Cacahuatepec (pop. about 5,000, on Hwy. 125 about 25 miles north of Pinotepa Nacional [1]) and its neighboring community San Pedro Amusgos [2] are important centers of the Amusgo people.
Approximately 20,000 Amusgos live in a roughly 30-mile-square region straddling the Guerrero–Oaxaca state border. Their homeland includes, besides Cacahuatepec and San Pedro Amusgos, Ometepec, Xochistlahuaca, Zacoalpán, and Tlacoachistlahuaca on the Guerrero side.
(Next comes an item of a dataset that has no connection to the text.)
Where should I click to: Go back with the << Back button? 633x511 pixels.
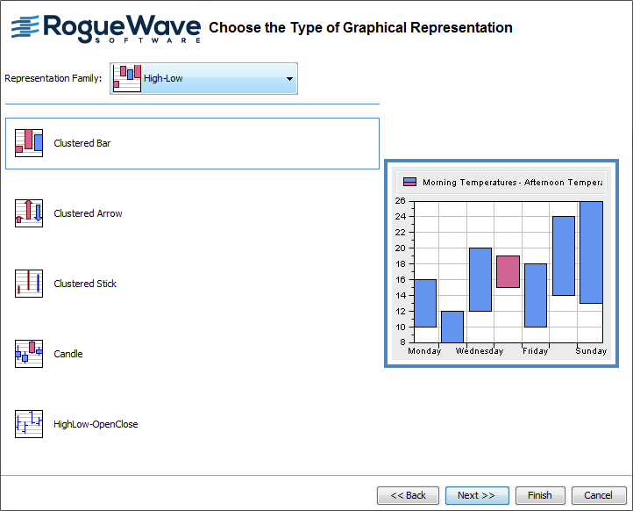[408, 495]

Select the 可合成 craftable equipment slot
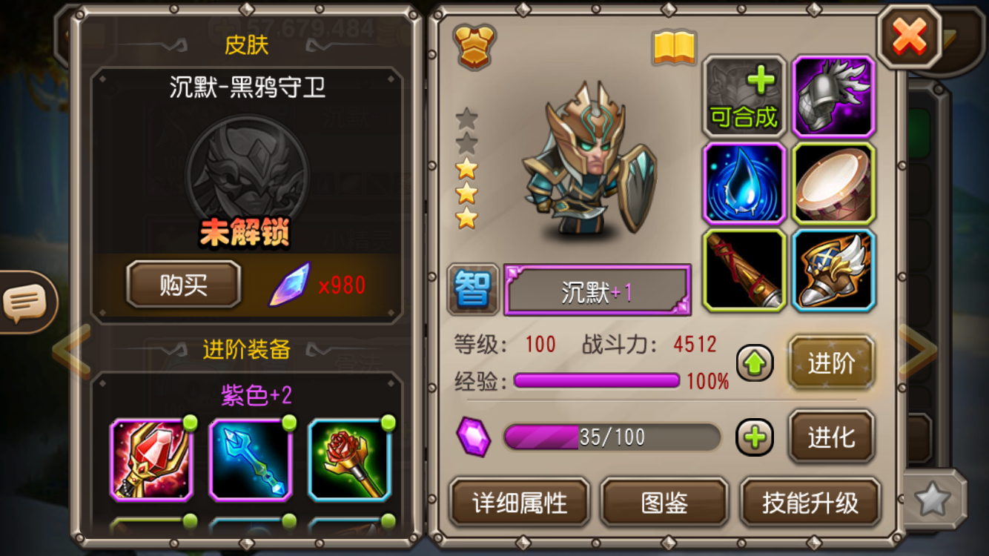point(744,96)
The Amusgo language is linguistically related to Mixtec, although it’s unintelligible to Mixtec speakers. Before the conquest, the Amusgos were subject to the numerically superior Mixtec kingdoms until the Amusgos were conquered by the Aztecs in A.D. 1457, and later by the Spanish.
Now, most Amusgos live as subsistence farmers, supplementing their diet with occasional fowl or small game. Amusgos are best known to the outside world for their lovely animal-, plant-, and human-motif huipiles, which Amusgo women always seem to be hand- embroidering on their doorsteps.
Although Cacahuatepec enjoys a big market each Sunday, that doesn’t diminish the importance of its big Easter weekend festival, as well as the day of Todos Santos (All Saints’ Day, November 1), and Día de los Muertos (Day of the Dead, November 2), when, at the cemetery, people welcome their ancestors’ return to rejoin the family.